ASANA INC CLASS A (ASAN)
Sector: Information Technology
2026 Annual Meeting Analysis
ASANA INC CLASS A · Meeting: June 8, 2026
Directors FOR
1
Directors AGAINST
2
Say on Pay
FOR
Auditor
FOR
Director Elections
Election of Class III Directors
Against Analysis
Ms. Anderson-Copperman has served since July 2022 (more than 24 months), and Asana's stock has lost about 66% over three years while the technology sector ETF (XLK) gained about 114% — a gap of roughly 179 percentage points, far exceeding the 30-point threshold that triggers a vote against; the 5-year record (-80.2% vs XLK) confirms this is sustained underperformance, not a temporary dip, so no mitigant applies.
Ms. Carey has served since July 2019 (well over 24 months) and Asana's stock has lost about 66% over three years while the technology sector ETF (XLK) gained about 114% — a gap of roughly 179 percentage points, far exceeding the 30-point threshold; the 5-year record (-80.2% vs XLK) confirms sustained underperformance with no mitigating improvement, so the vote against stands.
For Analysis
Mr. Rogers joined as CEO and director in July 2025, less than 24 months before this meeting, so he is exempt from the stock performance trigger under our policy; he brings relevant technology leadership experience and was newly appointed to lead the company's turnaround.

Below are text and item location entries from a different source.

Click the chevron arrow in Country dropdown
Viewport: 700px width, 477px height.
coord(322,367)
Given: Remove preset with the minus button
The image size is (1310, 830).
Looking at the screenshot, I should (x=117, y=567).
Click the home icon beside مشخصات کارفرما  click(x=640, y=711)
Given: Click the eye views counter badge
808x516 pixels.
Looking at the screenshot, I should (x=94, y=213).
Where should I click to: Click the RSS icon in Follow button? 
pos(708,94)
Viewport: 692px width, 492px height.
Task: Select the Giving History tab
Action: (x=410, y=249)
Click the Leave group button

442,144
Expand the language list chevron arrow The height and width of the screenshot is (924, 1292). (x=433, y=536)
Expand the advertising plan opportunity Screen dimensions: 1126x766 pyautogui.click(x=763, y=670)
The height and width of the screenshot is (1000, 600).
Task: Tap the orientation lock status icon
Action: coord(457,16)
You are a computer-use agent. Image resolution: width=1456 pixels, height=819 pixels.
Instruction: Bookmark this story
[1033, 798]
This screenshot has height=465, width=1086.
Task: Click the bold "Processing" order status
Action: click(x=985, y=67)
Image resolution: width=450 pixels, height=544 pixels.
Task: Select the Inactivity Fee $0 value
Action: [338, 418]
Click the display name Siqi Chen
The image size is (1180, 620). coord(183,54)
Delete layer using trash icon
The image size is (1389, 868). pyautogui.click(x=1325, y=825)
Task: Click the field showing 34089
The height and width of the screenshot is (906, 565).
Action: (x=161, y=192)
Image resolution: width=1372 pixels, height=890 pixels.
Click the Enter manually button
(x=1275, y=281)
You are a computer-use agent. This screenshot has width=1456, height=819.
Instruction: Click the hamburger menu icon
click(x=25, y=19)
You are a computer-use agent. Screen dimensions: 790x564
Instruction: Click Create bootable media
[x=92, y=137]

Two of the three Class III nominees (Anderson-Copperman and Carey) trigger the stock performance threshold — Asana's shares have fallen about 66% over three years while the technology sector ETF (XLK) gained roughly 114%, a gap of approximately 179 percentage points that far exceeds the 30-point policy threshold for companies with negative absolute three-year returns; the five-year record (-80.2%) confirms this is not a temporary trough. New CEO Dan Rogers is exempt from the trigger given his tenure of less than 24 months.
Say on Pay
✓ FORCEO
Dustin Moskovitz
Total Comp
$1
Prior Support
99%%
The CEO listed in the compensation database is Dustin Moskovitz, whose total compensation for fiscal year 2026 was $1 — essentially zero — because he voluntarily waived all cash and equity pay while serving as CEO, which is far below any benchmark and raises no overpayment concern. The broader named executive officer program is transitioning toward a pay-for-performance structure with the introduction of performance stock awards and an annual bonus tied to revenue targets for the new CEO Dan Rogers, and prior-year shareholder support was an exceptionally high 99%, indicating no unresolved shareholder concerns. While Asana's stock has significantly underperformed peers, the CEO's pay of $1 means there is no misalignment between pay and performance for the highest-paid executive, and the overall compensation structure passes the policy screens.
Auditor Ratification
✓ FORAuditor
PricewaterhouseCoopers LLP
Tenure
N/A
Audit Fees
$2,332,000
Non-Audit Fees
$202,000
Non-audit fees (tax fees of $200,000 plus other fees of $2,000, totaling $202,000) represent about 8.7% of audit fees ($2,332,000), well below the 50% threshold that would raise independence concerns; PwC is a Big 4 firm appropriate for Asana's size; auditor tenure is not disclosed in the proxy so the tenure trigger cannot fire, and no restatements are noted.
Overall Assessment
This is a three-proposal annual meeting ballot; the most significant issue is the severe and sustained stock underperformance — Asana shares have lost about 66% over three years while the technology sector ETF (XLK) gained roughly 114% — which triggers votes against the two longer-tenured Class III director nominees while newly appointed CEO Dan Rogers is exempt. The say-on-pay and auditor ratification proposals both pass policy screens cleanly, supported by the outgoing CEO's $1 salary and a low non-audit fee ratio of under 9%.